“Geldik,
Çağı gördük
Ve ürperdik.”
Böyle söylüyor üstat Sezai Karakoç. Belki de pek çok farklı şekilde neredeyse her birimizin söyleyeceği hâli o birkaç kelimeyle özetliyor.
Bence hepimizin durumu tam böyle. Bir ürperti hâlindeyiz. Yaşamaya mecbur olarak geldiğimiz bu dünyada tercih hakkımız olsaydı eğer, bu çağda yaşamayı neredeyse hiçbirimiz tercih etmezdik herhâlde. Çünkü kötü olanın normal olduğu, vahşetin sıradan kaldığı, insani her hasletin unutulduğu, maddi karşılığı olmayan her şeyin aşağılandığı bir çağ bu çağ.
Ve bu çağda yaşamak, üstadın da dediği gibi ürpermek demek.
…
Her seferinde ‘Bundan daha kötü ne olabilir ki?’ diye sorularla yaşadığımız ve yine her seferinde de daha kötüsüyle karşılaştığımız bir zaman. Nasıl bir zaman bu? Gerçekten nasıl bir zaman?
‘Ahir zaman’ dedikleri bu mu yani; böyle bir şey mi? Eğer öyleyse ve ahirse yani sonsa bundan daha kötü bir son olamaz herhâlde. Gerçi şimdi, bunu söylediğim anda da daha sonra olacak herhangi bir durumun bundan daha kötü olabileceği ihtimalini de biliyorum.
…
Artık genel olarak ‘ülke gündemi’ falan diye bir şeyin olduğunu düşünmüyorum ben. Bütün dünyada olan her şey hepimizin gündemi.
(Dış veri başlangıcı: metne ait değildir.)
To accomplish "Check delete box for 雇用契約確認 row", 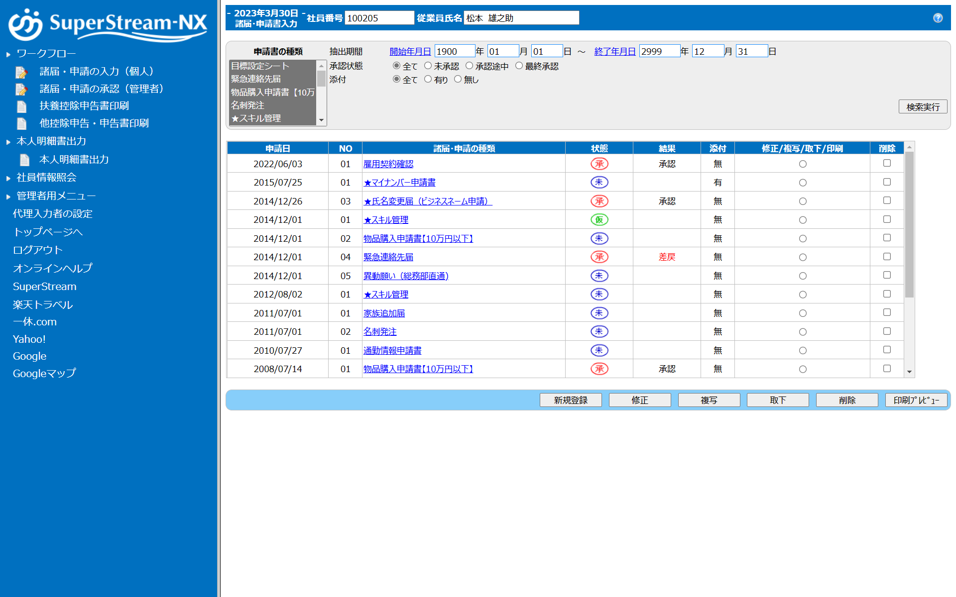I will pos(887,163).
Çünkü dünya artık cebimize, avcumuza sığacak kadar küçük. Dünyanın bir ucunda olan herhangi bir şeyi, daha oradakilerin haberi olmadan bile bizler duyabiliyoruz. Bu iyi mi kötü mü bilemiyorum. Başka bir mevzu olduğu için de çok üzerinde durmak istemiyorum.
Peki ama neden duyduklarımız hep kötü olanlar. Yani dünyada hâlâ iyi kalabilen birileri ya da iyi olabilen bir şeyler yok mu? Yani neden ısrarla kötünün peşinde koşuyoruz? Ya da neden ısrarla onları konuşuyor ve onları tartışıyoruz?
Bu, şu demek değil; yanlış olan, kötü olan saklansın, üzeri örtülsün falan demiyorum. Asla! Ama kötünün bu kadar reklamı yapılması normal mi? Yani her televizyon kanalında, her radyo yayınında, sosyal medyanın her alanında alenen ve açık açık bu ‘vahşi ve berbat’ çağın pisliklerini ortaya hem de örtüsüz, perdesiz şekilde dökmek normal mi?
…
Bence bu soruların cevabını hepimiz biliyoruz. Artık televizyon açıp da haberleri izlemek istemiyoruz mesela. Sabah kuşağı denen ve ne olduğu tam da bilinmeyen programlarda dünyanın ne hâle geldiğini görmek istemiyoruz mesela.
Yani doğru söylüyor üstat; ürküyoruz, ürperiyoruz.